Occupancy models

Estimating occurrence with site-occupancy models in PyMC

Author

Affiliations

Philip T. Patton

Marine Mammal Research Program

Hawaiʻi Institute of Marine Biology

Published

November 9, 2025

In this notebook, I demonstrate how to fit static site-occupancy models in PyMC (Royle and Dorazio 2008, chap. 3). The standard site-occupancy model models binary detection/non-detection data \(y_{j,k}\) for repeated surveys \(k=1,2,\dots,K\) at sites \(j=1,2,\dots,J.\) The species is present at the sites when \(z_j=1,\) and absent otherwise. We assume that our probability of detecting the species given that the site is occupied is \(P(y_{j,k}|z_j=1)=p,\) and zero when the site is unoccupied. The probability of occurrence, which is typically the parameter of interest, is \(P(z_{j}=1)=\psi.\) As such, we can think of this as a zero-inflated binomial model, where \[ \begin{align} &y_j \sim \begin{cases} 0, & \text{if } z_j = 0 \\ \text{Binomial}(K, p), & \text{if } z_j = 1 \end{cases} \\ &z_j \sim \text{Bernoulli}(\psi) \end{align}, \] which assumes a constant occurrence probability across sites and a constant detection probability. I start with this simple model, then add site- and visit-level covariates later.

Simulated examples

To start, I demonstrate how to simulate this zero-inflated model using NumPy. Throughout this section, I use hyperparameter values similar to those of Kéry and Schaub (2011).
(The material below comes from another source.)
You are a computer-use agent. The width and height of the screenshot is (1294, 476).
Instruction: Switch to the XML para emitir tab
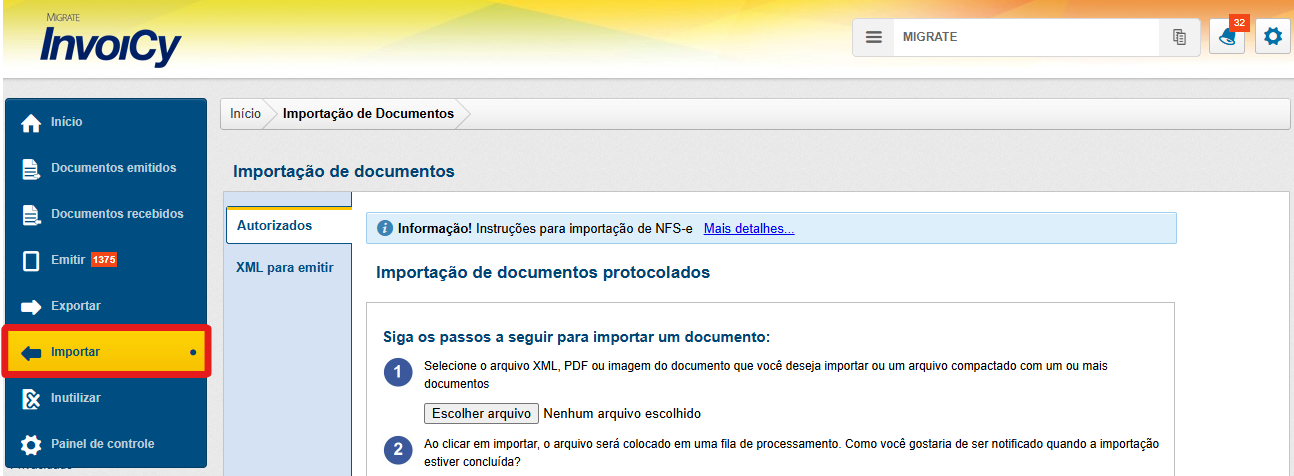coord(284,268)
%config InlineBackend.figure_format = 'retina'

# relevant libraries
import numpy as np
import pymc as pm
import arviz as az
import pandas as pd
import matplotlib.pyplot as plt

# only necessary on MacOS Sequoia
# https://discourse.pymc.io/t/pytensor-fails-to-compile-model-after-upgrading-to-mac-os-15-4/16796/5
import pytensor
pytensor.config.cxx = '/usr/bin/clang++'

# plotting styles
plt.style.use('fivethirtyeight')
plt.rcParams['axes.facecolor'] = 'white'
plt.rcParams['figure.facecolor'] = 'white'

def scale(x):
    '''Scale x: 0 is the mean and 1 is one standard deviation from the mean.'''
    return (x - np.nanmean(x)) / np.nanstd(x)

def invlogit(x):
    '''Compute inverse logit of x.'''
    return 1 / (1 + np.exp(-x))

def sim_y(p, z, site_count, visit_count):
    '''Simulate detections given detection probability p and occurrence state z.'''
    ones = np.ones((site_count, visit_count))
    p_array = p * ones

    flips = rng.binomial(1, p_array)
    y = (flips.T * z_true).T

    return y

## simulation

SEED = 808
rng = np.random.default_rng(seed=SEED)

# sampling characteristics
site_count = 200
visit_count = 3

## ecological model

# true parameter values
psi_true = 0.8

# simulate occurrence state
z_true = rng.binomial(1, psi_true, size=site_count)

## detection model

# true parameter values
p_true = 0.5

# simulate detection
y = sim_y(p_true, z_true, site_count, visit_count)

# number of detections at each site
y_summarized = y.sum(axis=1)

# detection data at the first five sites
y[:5]

array([[0, 1, 1],
       [1, 0, 1],
       [0, 0, 0],
       [1, 0, 0],
       [1, 0, 1]])

Estimating parameters with PyMC

Next, I use PyMC to train the occupancy model with the simulated data. First, similar to JAGS and Stan, the model must be specified using the PyMC syntax. This is done using a context manager in Python, essentially, a with statement. This creates a Model object.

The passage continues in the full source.